Consider the Blackbird: Reflections on Spirituality and Language
by Harvey Gillman
London: Quaker Books, 2007
132 pages
Reviewed by Linda Douty

Harvey Gillman is a scholarly Quaker who delights in wisdom and words. Gillman’s deep insights about the spiritual journey are fruits of the contemplative life and the steady practice of silent reflection. Consider the Blackbird is a collection of essays written around the theme of the language used to convey our deepest spiritual yearnings. As a blackbird continues to visit outside the writer’s window, Gillman incorporates the blackbird’s song as a clever literary device. Gillman introduces his feathery friend in the early pages:

This book is a sort of consider the blackbird in the same way as in the Christian scriptures Jesus told his disciples to consider the lilies of the field.  (They) just are; they do not need justification for their existence. The blackbird came, and sang, and left … I hope that something is conveyed to the … reader, some echo of the blackbird’s song…. (P. 10)

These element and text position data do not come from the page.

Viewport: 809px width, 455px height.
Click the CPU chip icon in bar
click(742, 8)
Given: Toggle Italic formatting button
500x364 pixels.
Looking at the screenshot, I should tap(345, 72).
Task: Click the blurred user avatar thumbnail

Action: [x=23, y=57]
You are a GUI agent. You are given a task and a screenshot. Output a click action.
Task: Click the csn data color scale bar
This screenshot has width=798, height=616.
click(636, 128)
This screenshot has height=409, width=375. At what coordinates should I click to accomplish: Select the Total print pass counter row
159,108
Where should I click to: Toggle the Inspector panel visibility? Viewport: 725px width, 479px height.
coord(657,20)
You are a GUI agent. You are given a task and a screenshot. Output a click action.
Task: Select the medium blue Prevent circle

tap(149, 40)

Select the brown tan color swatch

Gillman shares his own spiritual journey, beginning in his birthplace of Manchester, England, as part of a Jewish family. His affinity for language and theology took him through a tour of religious traditions, and he became well acquainted with the Christian gospels, Buddhist, Hindu, and Taoist thought, before finally finding his soul’s home with the Quaker Society of Friends. Hillman’s own penchant for words was balanced by the Quaker emphasis on silence. He remains open to a variety of insights, which is evident in these thoughts: “The more I meet seekers, the more I am convinced that there is a vast seeking which goes far beyond the materialism and consumerism which seem to dominate public life, and beyond the rigid distinctions of differing faith communities” (p. 15).

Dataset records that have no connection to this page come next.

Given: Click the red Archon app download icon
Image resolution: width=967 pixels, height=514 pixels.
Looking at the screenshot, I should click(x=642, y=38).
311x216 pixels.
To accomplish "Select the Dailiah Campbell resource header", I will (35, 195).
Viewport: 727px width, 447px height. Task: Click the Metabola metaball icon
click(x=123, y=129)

Additionally, the text is sprinkled with sentences from the Bible and from other religious writings, broadening the reader’s view of the language of faith: “The division for me in the religious life is not between members of one religion and another, or even between skeptics, atheists and followers of religions. It is between those who include the stories of their fellow humans and those who exclude them” (p. 45).

The Jewish community of his youth gave Gillman a strong appreciation for the strength of community. Yet he feels that today’s seekers are more likely to make intentional choices about community, based primarily on “The Three B’s”, which he discusses in a chapter as Belief, Belonging, and Behavior.

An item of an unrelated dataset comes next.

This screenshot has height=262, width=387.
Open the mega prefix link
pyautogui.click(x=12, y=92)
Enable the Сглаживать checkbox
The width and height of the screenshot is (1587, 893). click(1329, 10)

Perhaps most helpful to me was his comprehensive treatment of the often misunderstood term, postmodernism. After reading chapter five, I have a much clearer view of this complex label, which he summarizes with these phrases:

FROM organic community based on family ties
TO communities based on work or friendship…
FROM a sense that there is a universal Truth…
TO a multiplicity of truths.
FROM doctrine
TO experience;
FROM deference in the face of authority
TO listening to the inner voice;
FROM reverence for particular sacred texts
TO the idea that the whole of reality is a text to be explored;
FROM the norm of the white upper class male
TO respect for the multiplicity and diversity of human experience. (P. 56)

Consider the Blackbird: Reflections on Spirituality and Language should be especially helpful to those of us who seek to be with others as they deepen their spiritual journeys, because it broadens our sense of how language affects the whole sacred experience. In addition it gives us a wonderful window through which to understand Quaker belief and expression.

Not a book to hurry through, Consider the Blackbird’s academic density requires that the reader chew slowly, relishing every bite of the beautiful words. Its pages are permeated by sharp intellect but enlivened by humor and above all, a reverence that searches for meaning in the mystery. Reading it was like sipping a glass of vintage wine.

Linda Douty is a spiritual director and retreat leader living in Memphis, Tennessee, USA. She is the author of How Can I Let Go If I Don’t Know I’m Holding On?: Setting Our Souls Free and the forthcoming How Can I See the Light When It’s So Dark?: Journey to a Thankful Heart.